I am hoping someone can help with the following problem i am having while creating subsets of my data:
I have a data set titled 'LakeK_all'. One of the columns is titled 'Lake' and contains a list of lake names (S001-Out, S002-Out, Y001-Out, Y002-Out,...). I would like to pull out the subset of data that start with an 'S'. I find it works fine if my data are alphabetically sorted so that all the sites starting with 'S' are first and those starting with Y are last. If the lakes are mixed up it does not work. I could sort my data first, but if possible i would like to solve the problem directly and keep the steps simple.
Here is my code:
seki_vector = LakeK_all[grep("^[S].*", LakeK_all$Lake, value=TRUE)]
seki_vector
LakeK = subset(LakeK_all, subset=(LakeK_all$Lake==seki_vector))
LakeK
Here is the output i am getting:
> seki_vector = LakeK_all[grep("^S", LakeK_all$Lake, value=TRUE)]
Error in `[.data.frame`(LakeK_all, grep("^S", LakeK_all$Lake, value = TRUE)) :
undefined columns selected
> seki_vector
[1] "S005-Out" "S003-Out" "S004-Out" "S001-Out" "S040-Out" "S043-Out" "S044-Out" "S048-Out" "S049-Out" "S041-Out" "S047-Out" "S042-Out" "S046-Out" "S039-Out"

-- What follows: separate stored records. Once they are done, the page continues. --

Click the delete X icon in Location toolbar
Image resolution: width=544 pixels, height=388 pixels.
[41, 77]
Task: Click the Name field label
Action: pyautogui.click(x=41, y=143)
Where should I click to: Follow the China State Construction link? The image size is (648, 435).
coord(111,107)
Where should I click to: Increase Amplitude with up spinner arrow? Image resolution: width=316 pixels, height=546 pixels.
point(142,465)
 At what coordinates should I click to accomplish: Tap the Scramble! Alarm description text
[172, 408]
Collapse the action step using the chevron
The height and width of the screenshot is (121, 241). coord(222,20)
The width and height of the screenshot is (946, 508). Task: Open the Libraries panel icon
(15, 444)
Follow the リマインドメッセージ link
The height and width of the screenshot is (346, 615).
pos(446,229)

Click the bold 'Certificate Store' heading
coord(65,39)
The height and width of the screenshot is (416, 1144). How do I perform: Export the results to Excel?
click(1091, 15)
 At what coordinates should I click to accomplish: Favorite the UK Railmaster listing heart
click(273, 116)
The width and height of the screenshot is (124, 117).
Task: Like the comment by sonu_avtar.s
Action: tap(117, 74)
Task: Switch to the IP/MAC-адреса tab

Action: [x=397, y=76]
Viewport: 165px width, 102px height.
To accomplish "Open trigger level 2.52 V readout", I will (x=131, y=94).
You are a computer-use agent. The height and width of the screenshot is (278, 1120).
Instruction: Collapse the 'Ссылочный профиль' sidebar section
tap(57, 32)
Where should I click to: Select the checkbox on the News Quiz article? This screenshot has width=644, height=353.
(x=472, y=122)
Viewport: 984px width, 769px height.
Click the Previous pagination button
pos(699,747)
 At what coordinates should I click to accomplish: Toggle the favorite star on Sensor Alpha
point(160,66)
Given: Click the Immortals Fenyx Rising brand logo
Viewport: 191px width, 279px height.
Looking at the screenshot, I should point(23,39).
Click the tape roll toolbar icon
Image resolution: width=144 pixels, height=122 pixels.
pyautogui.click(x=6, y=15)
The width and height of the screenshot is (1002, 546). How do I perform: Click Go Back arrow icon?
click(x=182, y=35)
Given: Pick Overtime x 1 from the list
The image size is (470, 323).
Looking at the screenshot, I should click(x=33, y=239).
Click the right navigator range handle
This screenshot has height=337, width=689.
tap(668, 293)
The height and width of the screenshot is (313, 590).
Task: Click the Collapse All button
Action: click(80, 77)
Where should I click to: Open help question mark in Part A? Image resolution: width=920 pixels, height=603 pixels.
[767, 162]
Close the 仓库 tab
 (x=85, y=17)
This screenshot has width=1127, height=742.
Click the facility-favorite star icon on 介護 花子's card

LakeK = subset(LakeK_all, subset=(LakeK_all$Lake==seki_vector))
Warning messages:
1: In is.na(e1) | is.na(e2) :
longer object length is not a multiple of shorter object length
2: In `==.default`(LakeK_all$Lake, seki_vector) :
longer object length is not a multiple of shorter object length
> LakeK
[1] Y Year WYear Lake Panel Lat Long Cen LowerDL UpperDL InclProb PanelProb AdjInclProb
<0 rows> (or 0-length row.names)
It seems the vector is working, but not the subset step. Again, if i sort the data then it works just fine.
Reading through previous questions it sounds like it is better to use [] instead of 'subset'. I tried this and it did not fix the issue.